*Directions for this task:*
Could you copy out all the lines in the material below where the word "computer" occurs?

*Supplied material:*

● ● ● ● ● ● ●

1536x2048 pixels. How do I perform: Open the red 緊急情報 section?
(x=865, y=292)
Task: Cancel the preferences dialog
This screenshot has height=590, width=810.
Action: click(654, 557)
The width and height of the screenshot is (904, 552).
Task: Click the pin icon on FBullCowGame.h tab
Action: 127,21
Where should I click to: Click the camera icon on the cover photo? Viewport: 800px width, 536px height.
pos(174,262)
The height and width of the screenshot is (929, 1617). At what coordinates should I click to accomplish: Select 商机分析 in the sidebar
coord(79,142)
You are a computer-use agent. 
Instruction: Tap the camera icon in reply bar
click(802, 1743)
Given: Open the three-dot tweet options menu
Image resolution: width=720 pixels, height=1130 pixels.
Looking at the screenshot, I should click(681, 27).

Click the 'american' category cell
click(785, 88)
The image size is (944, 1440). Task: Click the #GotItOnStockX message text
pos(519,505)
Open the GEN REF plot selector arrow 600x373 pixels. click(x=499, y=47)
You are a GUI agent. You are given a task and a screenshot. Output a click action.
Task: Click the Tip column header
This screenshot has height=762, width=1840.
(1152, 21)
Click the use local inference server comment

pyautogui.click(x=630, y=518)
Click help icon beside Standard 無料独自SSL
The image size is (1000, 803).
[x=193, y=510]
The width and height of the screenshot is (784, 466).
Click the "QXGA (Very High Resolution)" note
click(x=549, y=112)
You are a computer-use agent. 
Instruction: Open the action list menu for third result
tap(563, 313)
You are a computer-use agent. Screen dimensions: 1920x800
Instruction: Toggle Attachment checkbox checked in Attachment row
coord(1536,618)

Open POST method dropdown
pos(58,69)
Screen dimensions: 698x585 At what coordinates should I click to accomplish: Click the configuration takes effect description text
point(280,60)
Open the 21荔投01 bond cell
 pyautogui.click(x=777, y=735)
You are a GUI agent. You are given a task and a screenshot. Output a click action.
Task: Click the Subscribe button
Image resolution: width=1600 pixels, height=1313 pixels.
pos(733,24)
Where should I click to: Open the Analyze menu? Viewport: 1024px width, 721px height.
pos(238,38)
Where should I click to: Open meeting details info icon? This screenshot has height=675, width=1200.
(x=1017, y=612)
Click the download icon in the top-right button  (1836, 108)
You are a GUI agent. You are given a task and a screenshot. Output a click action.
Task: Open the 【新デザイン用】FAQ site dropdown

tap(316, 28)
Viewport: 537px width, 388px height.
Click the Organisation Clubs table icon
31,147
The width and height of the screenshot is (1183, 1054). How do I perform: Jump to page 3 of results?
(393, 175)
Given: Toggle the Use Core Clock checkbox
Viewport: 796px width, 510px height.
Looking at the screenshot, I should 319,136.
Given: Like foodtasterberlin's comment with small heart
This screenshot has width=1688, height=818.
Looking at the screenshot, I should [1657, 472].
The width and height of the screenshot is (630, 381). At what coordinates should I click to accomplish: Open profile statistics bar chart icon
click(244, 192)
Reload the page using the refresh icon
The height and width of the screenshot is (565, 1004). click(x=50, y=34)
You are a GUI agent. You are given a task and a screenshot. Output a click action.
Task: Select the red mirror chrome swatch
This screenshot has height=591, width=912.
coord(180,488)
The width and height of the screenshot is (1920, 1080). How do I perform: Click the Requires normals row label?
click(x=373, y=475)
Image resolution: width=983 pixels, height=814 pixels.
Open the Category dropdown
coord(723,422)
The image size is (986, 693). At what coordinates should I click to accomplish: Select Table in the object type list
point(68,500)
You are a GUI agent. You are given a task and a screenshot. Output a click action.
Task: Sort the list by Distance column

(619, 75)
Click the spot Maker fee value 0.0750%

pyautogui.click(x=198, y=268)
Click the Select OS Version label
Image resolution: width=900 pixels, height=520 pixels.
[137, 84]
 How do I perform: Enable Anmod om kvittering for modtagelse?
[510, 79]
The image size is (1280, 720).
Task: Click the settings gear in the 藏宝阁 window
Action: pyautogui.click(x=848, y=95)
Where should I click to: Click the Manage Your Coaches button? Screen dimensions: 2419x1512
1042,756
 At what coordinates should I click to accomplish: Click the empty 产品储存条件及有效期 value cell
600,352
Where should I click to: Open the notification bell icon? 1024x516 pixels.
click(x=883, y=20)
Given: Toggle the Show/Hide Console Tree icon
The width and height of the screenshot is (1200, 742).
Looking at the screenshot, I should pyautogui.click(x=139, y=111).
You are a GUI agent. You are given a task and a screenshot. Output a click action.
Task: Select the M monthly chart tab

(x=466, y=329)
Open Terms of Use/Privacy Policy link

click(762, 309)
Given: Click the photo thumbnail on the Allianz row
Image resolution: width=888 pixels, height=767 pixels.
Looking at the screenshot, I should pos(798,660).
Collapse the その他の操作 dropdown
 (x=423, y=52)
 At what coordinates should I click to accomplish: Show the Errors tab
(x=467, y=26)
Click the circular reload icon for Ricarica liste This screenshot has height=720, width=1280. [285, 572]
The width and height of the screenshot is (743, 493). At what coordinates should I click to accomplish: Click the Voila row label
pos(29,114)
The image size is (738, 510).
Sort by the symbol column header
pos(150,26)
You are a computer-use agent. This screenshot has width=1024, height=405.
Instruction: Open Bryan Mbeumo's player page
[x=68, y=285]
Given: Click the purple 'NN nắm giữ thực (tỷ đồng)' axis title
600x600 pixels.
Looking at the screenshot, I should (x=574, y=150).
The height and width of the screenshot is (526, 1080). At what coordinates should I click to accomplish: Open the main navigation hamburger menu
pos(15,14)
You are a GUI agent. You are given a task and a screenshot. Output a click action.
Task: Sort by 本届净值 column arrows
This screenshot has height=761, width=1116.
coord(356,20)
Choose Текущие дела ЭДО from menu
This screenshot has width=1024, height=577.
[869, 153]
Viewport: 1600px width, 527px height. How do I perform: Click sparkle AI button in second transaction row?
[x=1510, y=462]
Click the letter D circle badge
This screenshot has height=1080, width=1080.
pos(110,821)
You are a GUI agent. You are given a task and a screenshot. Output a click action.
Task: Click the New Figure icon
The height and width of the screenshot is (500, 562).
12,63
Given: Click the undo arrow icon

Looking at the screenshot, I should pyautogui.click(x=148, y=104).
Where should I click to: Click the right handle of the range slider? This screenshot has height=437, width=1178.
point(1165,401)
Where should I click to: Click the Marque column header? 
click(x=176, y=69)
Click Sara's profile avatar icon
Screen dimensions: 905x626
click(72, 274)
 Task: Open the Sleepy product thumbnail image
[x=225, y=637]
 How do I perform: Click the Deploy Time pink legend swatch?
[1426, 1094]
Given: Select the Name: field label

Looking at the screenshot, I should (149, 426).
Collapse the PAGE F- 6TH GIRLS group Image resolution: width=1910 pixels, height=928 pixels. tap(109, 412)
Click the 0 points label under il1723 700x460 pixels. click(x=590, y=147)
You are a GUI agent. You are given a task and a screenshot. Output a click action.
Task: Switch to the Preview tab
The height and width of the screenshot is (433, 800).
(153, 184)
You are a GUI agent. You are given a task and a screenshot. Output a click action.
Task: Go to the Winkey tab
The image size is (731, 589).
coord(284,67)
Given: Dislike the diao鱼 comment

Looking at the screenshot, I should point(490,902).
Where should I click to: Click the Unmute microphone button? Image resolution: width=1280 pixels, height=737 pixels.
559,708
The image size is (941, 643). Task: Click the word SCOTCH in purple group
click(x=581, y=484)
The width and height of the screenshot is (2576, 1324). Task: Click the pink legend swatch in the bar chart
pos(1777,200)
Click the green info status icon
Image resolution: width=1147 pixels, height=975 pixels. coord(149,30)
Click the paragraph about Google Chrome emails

● ● ● ● ● ● ●

*Exercise response:*
You are a computer-use agent. 
You are a computer-use agent. 
You are a computer-use agent. Screen dimensions: 1920x800
You are a computer-use agent. This screenshot has width=1024, height=405.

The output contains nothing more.